Recruitment dynamics of European hake
The European hake, Merluccius merluccius L., is one of the most important economical fisheries in the North-East Atlantic, being exploited mainly by Spain, France and Portugal. Aside from its fisheries importance, hake plays an important role in the marine ecosystem, as a predator on small pelagic species, but also of food for sharks and other larger predators. After the implementation by the EU of various recovery plans for both stocks (EC Nº811/2004 y EC Nº2116/2005), the spawning biomass has recently recuperated, after more than two decades under the security limits.

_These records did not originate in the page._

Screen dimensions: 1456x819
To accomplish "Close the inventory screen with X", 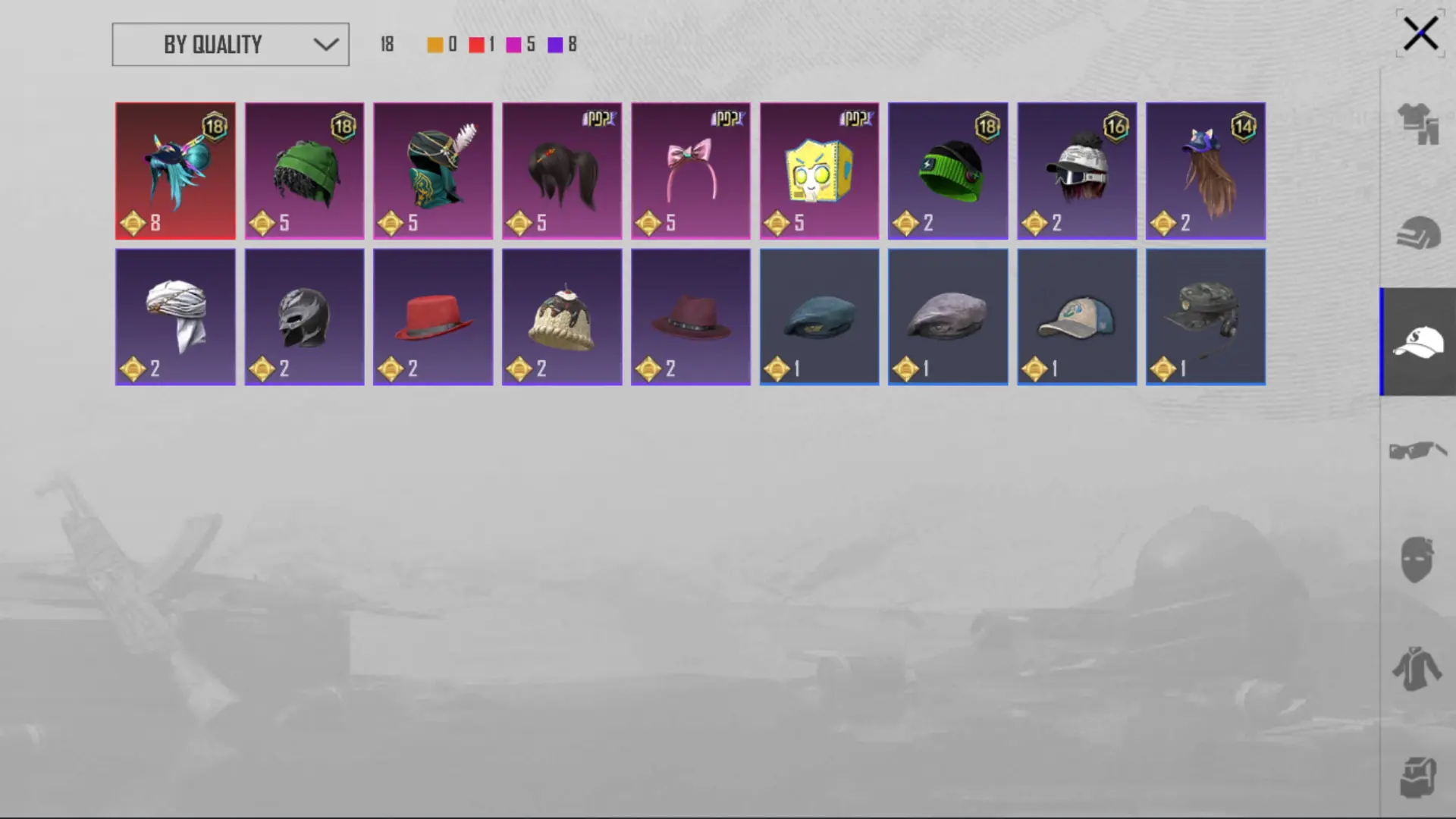I will [x=1420, y=34].
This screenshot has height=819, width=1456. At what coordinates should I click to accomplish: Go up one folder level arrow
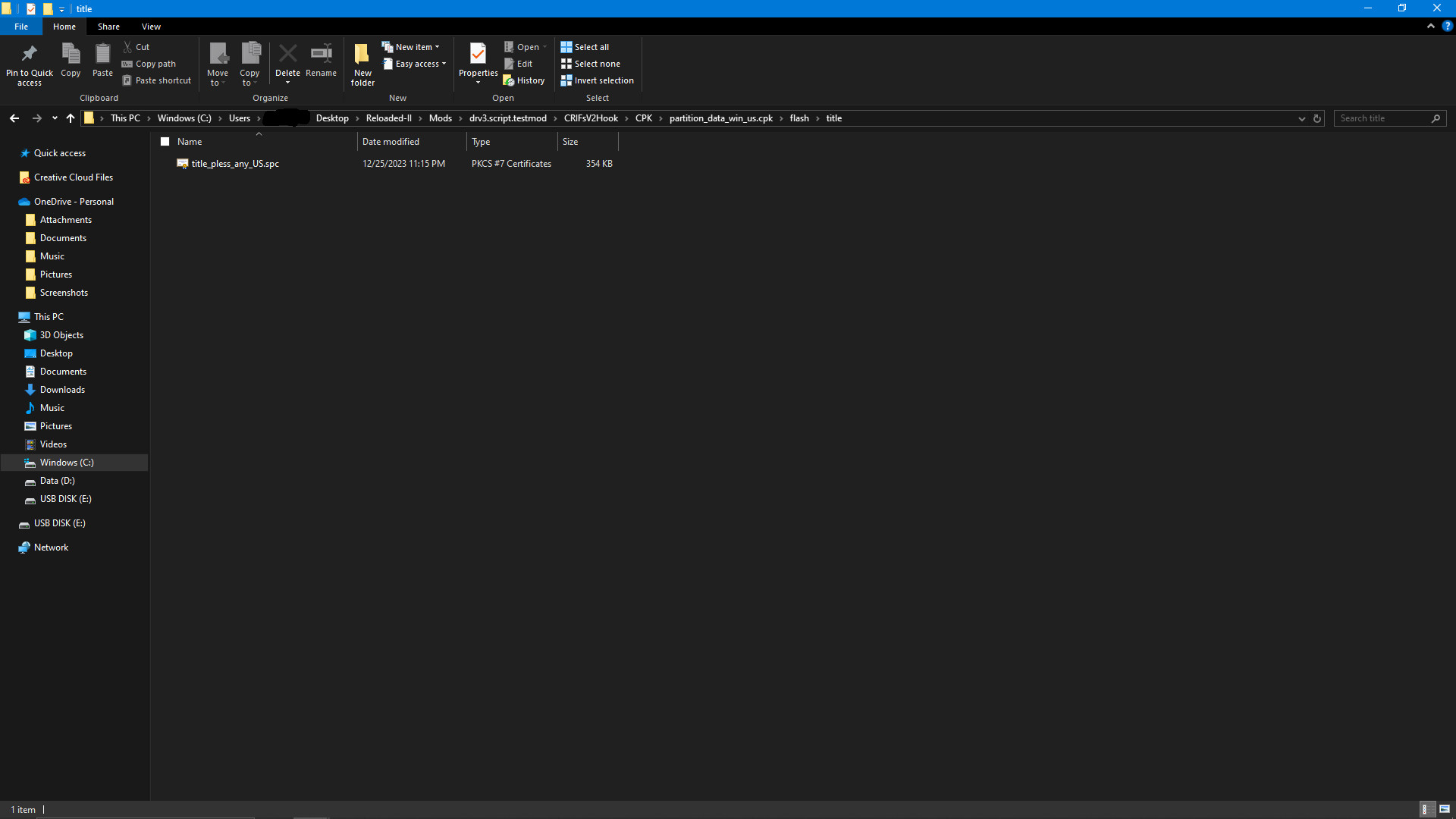tap(71, 118)
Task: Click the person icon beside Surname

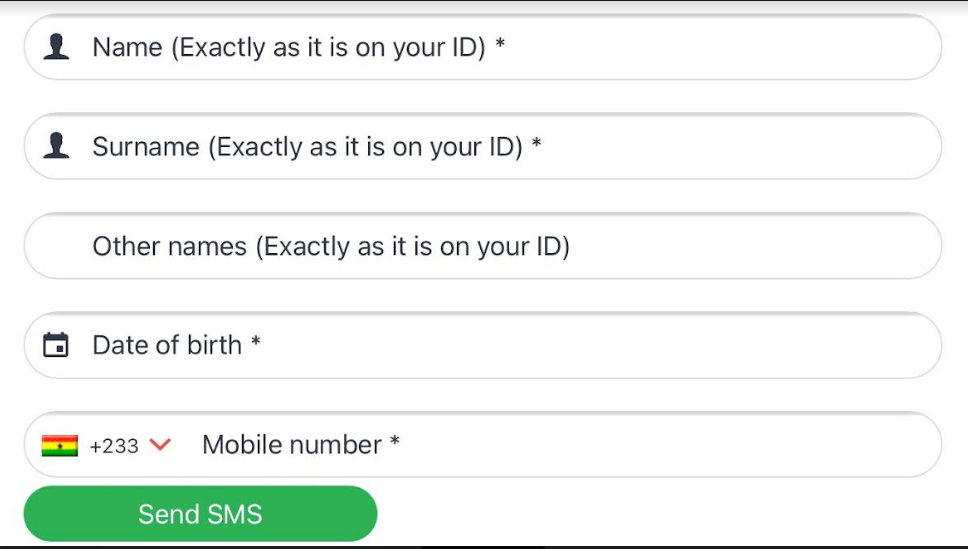Action: (57, 146)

However, recruitment remains highly variable, and in the case of the Southern stock still decreasing.
The overall objective of the project is to analyze the causes that determine hake recruitment with special attention to the demographic and environmental causes; and in particular consider the fishing pressure and climate change are ascertaining the recruitment pulses, reversing historical trends and encouraging the northern population. This proposed project is a logical continuation of CRAMER project. However it presents innovative aspects: some not studied op top now, as the study of the two seasonal components, trophic dynamics of larvae, or differential recruitment between sexes; other little studied, such as connectivity changes induced by fisheries and resilience; while others require further analysis, such as parental effects, the daily growth, larval distribution and the effect of environmental conditions on recruitment dynamics. To address these objectives more effectively, information from further north (Norway) and further south (Portugal) is included, and for that we have the collaboration of three foreign research agencies (University of Bergen, Bergen Research Institute, Norway, and the Portuguese Institute of Marine and Atmospheric). This knowledge will improve recruitment processes assessment and management of this population, which in turn will allow the sustainable exploitation and more effective recovery plans.